First-quarter earnings reports were in line with or higher than expectations for the most part, and as usual, they shed informative light on economic activity in early 2017.
Demand for specialty chemical products is a good indicator of industrial activity. BASF reported organic growth in volume of 8% compared to Q1 2016 (which in turn was a 3% increase on Q1 2015). BASF notes the robust rebound in Asia and the stronger increase in demand in Europe than in the United States.
As to investment, Schneider Electric, which is highly dependent on this factor, reported organic growth of 3% (vs. 1% in Q1 2016), including +2% in North America, +3% in Europe and +5% in the rest of the world. Industrial activity rose 5.5%, fuelled by China, and without a notable recovery in the United States, even though oil sector sales stopped declining. The building activity increased 3.8%, thanks to a strong performance in the US residential market and a recovery in Europe.
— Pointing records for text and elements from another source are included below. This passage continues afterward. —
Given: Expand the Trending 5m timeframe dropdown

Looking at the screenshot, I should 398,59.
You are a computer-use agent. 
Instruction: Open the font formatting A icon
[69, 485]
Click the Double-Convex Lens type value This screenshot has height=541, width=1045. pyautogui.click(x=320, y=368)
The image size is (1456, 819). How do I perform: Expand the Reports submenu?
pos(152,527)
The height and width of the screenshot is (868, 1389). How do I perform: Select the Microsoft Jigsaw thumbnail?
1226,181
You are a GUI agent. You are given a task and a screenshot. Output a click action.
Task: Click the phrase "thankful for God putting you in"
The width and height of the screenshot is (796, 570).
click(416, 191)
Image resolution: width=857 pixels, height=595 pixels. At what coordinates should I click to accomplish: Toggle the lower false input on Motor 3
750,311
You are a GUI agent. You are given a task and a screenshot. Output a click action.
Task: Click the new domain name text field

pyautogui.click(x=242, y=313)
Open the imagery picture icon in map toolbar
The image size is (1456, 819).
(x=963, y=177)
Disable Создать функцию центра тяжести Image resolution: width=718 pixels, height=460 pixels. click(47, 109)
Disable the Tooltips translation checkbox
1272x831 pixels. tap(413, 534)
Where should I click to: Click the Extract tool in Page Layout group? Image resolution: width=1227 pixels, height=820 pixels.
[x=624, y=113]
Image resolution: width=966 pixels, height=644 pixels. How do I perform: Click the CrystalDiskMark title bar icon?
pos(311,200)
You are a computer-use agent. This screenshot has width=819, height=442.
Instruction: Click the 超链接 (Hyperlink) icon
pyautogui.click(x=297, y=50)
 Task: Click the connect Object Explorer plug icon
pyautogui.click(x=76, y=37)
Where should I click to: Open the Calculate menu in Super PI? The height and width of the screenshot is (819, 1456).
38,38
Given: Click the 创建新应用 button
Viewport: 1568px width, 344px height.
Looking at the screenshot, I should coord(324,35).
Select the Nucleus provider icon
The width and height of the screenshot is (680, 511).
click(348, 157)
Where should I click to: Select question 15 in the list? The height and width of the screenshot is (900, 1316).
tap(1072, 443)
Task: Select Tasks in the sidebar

We would also like to highlight two more general indicators:
- The upturn in maritime shipping reported by Kuehne & Nagel (+4% in Q1 2017 vs. +1% in Q1 2016).
- The strength of billings for temporary employment services reported by Randstad: +6.4% based on business days (including +1% in North America and +8% in Europe), compared to +5% in Q1 2016 (including +3% in North America and +6% in Europe).
These indicators point to a scenario in which the revival of the emerging market growth engine combined with the European recovery, which is just getting underway, would act as support factors for global growth, taking over from the US economy, which is in a more mature cyclical phase. This is a favourable scenario for the equity markets, which have posted strong gains since the beginning of the year: the MSCI World Net and MSCI Europe Net are up 4.6% and 7.7%, respectively.
Our equity funds outperformed these benchmark indexes, with Rouvier Valeurs up 6.5% and Rouvier Europe up 8.9% at the end of April. Rouvier Valeurs’ qualitative position in a picky market and its deliberate overweighting in European stocks played in its favour, while Rouvier Europe’s strategic positioning in companies most likely to benefit from a European recovery – which continues to be confirmed – has generated alpha.
In a market environment that is not very volatile for the moment, and which makes hedging more costly, Rouvier Évolution nonetheless reported a gain of 3.7%. As to Rouvier Patrimoine, the strong performance of the equity component, which was deliberately held at 18% of the fund, enabled it to gain 1.2%.